Tutorial for R Users

In this tutorial, we will go through CausalBGM workflow with the R package bayesgm.

First of all, you need to install , please refer to the install page to make sure bayesgm R package is installed.

Notes

bayesgm R package was developed based on reticulate package, which enables building R APIs based on Python APIs.

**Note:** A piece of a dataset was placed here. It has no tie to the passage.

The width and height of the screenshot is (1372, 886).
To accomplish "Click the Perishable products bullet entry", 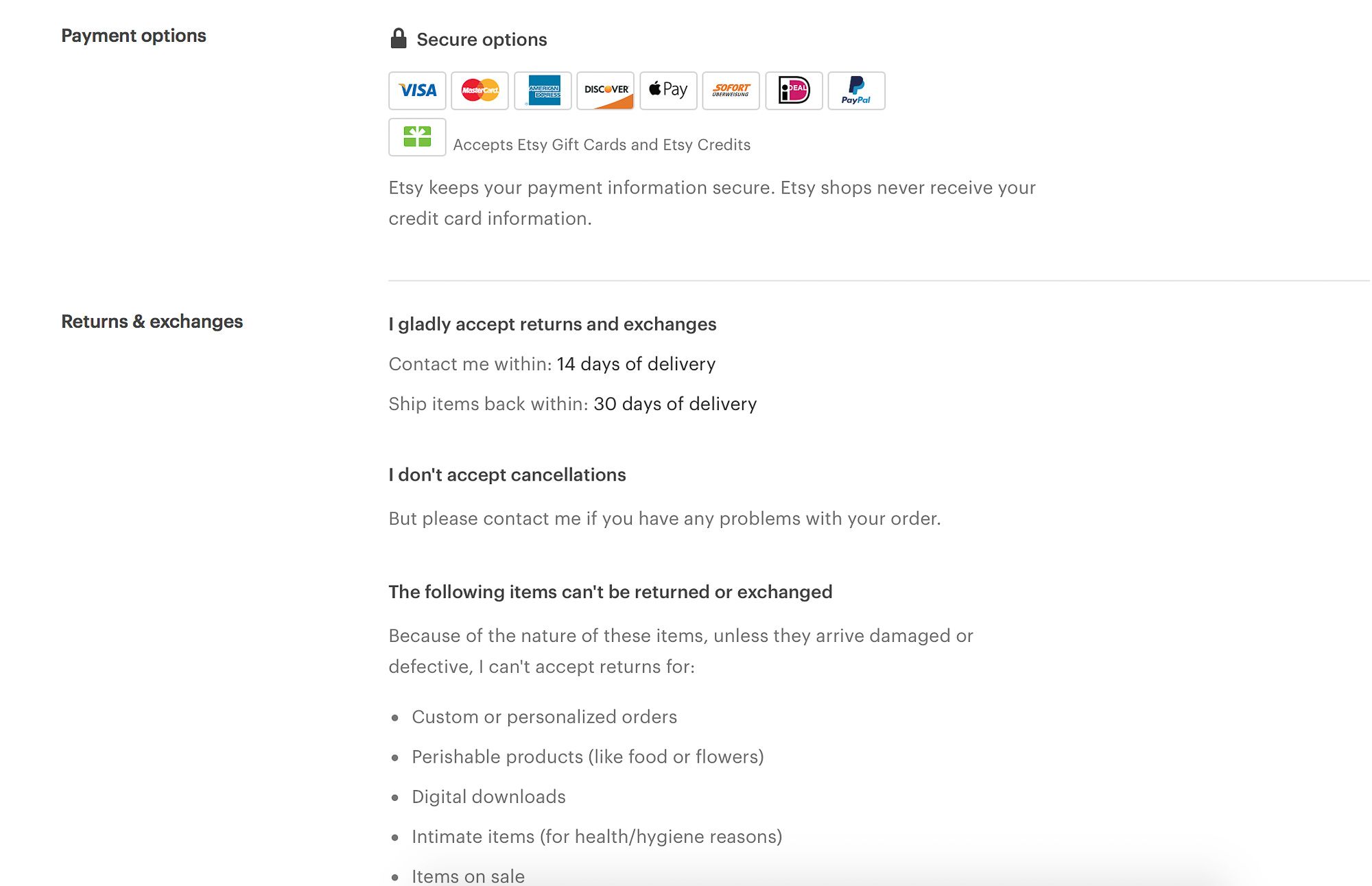I will click(588, 756).
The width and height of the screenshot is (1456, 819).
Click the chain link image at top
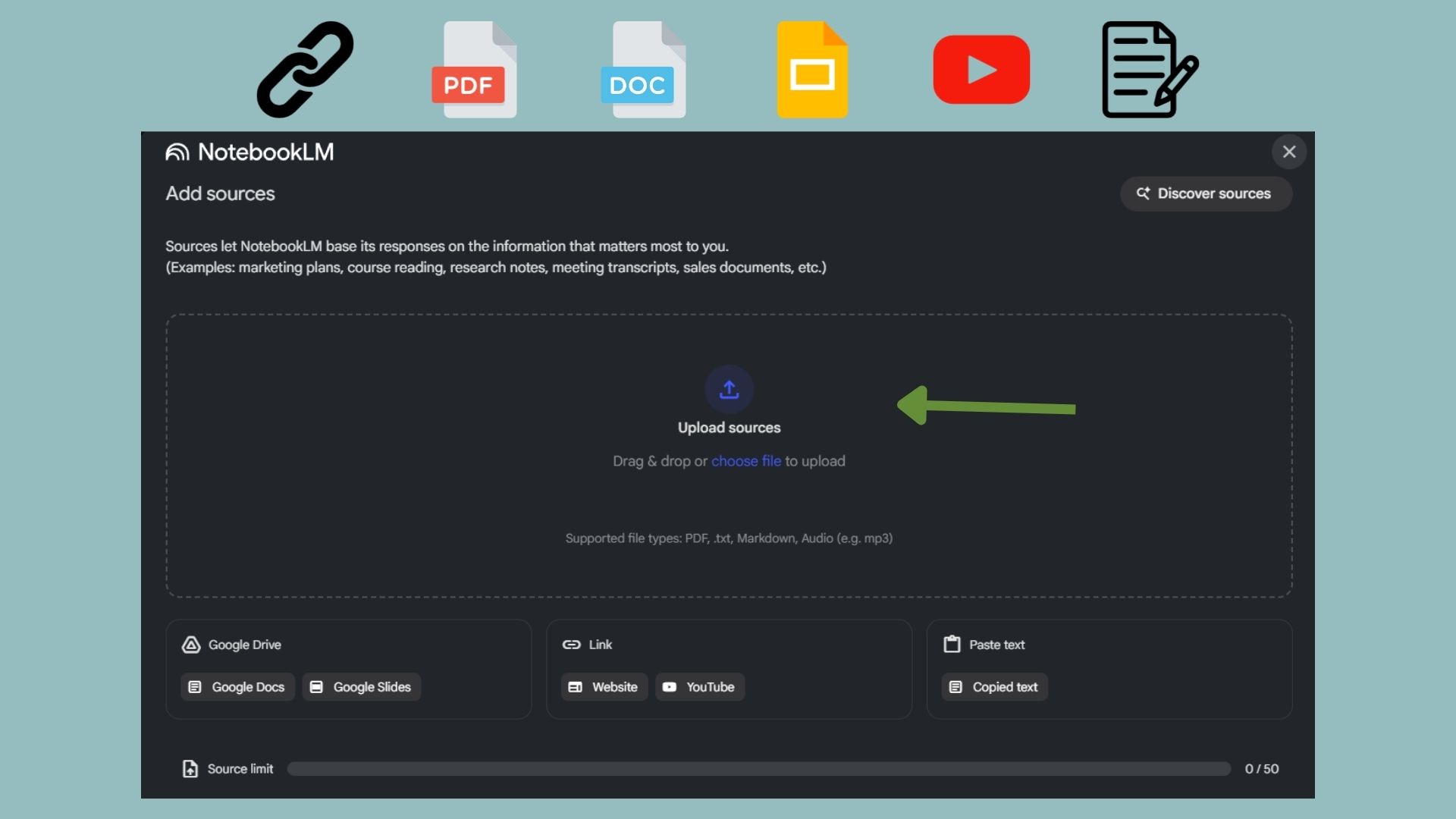[x=305, y=70]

Make sure the dependency R packages are installed.
The R APIs are consistent with Python APIs, detailed usage of CausalBGM APIs can be found at online document.

[1]:

library(bayesgm)

Dependencies

Reminder

Install the following dependent R packages for running the whole workflow.

[2]:

#install.packages(c("reticulate", "lattice", "Matrix", "R6","png"))

Notes

The function configure_bayesgm() specifies:

python: the path to the Python executable used by reticulate
pythonpath: the directory containing the bayesgm Python source code

Make sure to replace with your own paths here. After configuration, you can verify that the Python backend is available by running: stopifnot(bayesgm_available(configure = FALSE))

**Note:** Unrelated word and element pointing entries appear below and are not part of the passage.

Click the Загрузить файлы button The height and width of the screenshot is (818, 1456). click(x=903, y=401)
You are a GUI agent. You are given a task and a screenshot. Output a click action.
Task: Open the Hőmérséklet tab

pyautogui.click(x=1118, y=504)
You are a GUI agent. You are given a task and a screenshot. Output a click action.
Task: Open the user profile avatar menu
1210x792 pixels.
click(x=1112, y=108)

If the configuration is correct, this command will run silently; otherwise it will raise an error indicating that the Python environment or package cannot be located.

You may also run reticulate::py_config() to check which Python environment is currently being used by R.

[3]:

configure_bayesgm(
  python = "~/.conda/envs/py3.9/bin/python",
  pythonpath = "/home/ql339/project_pi_ql339/ql339/bayesgm/src"
)
stopifnot(bayesgm_available(configure = FALSE))

Binary treatment

We first give a step-by-step tutorial for implementing CausalBGM under binary treatment settings.

Data generation

Let’s load a ACIC2018 simulation dataset (ufid=’629e3d2c63914e45b227cc913c09cebe’) with binary treatment.

The data contain treatment (X), potential outcome (Y), and covariates (V).

[4]:

data("acic_2018_example", package = "bayesgm")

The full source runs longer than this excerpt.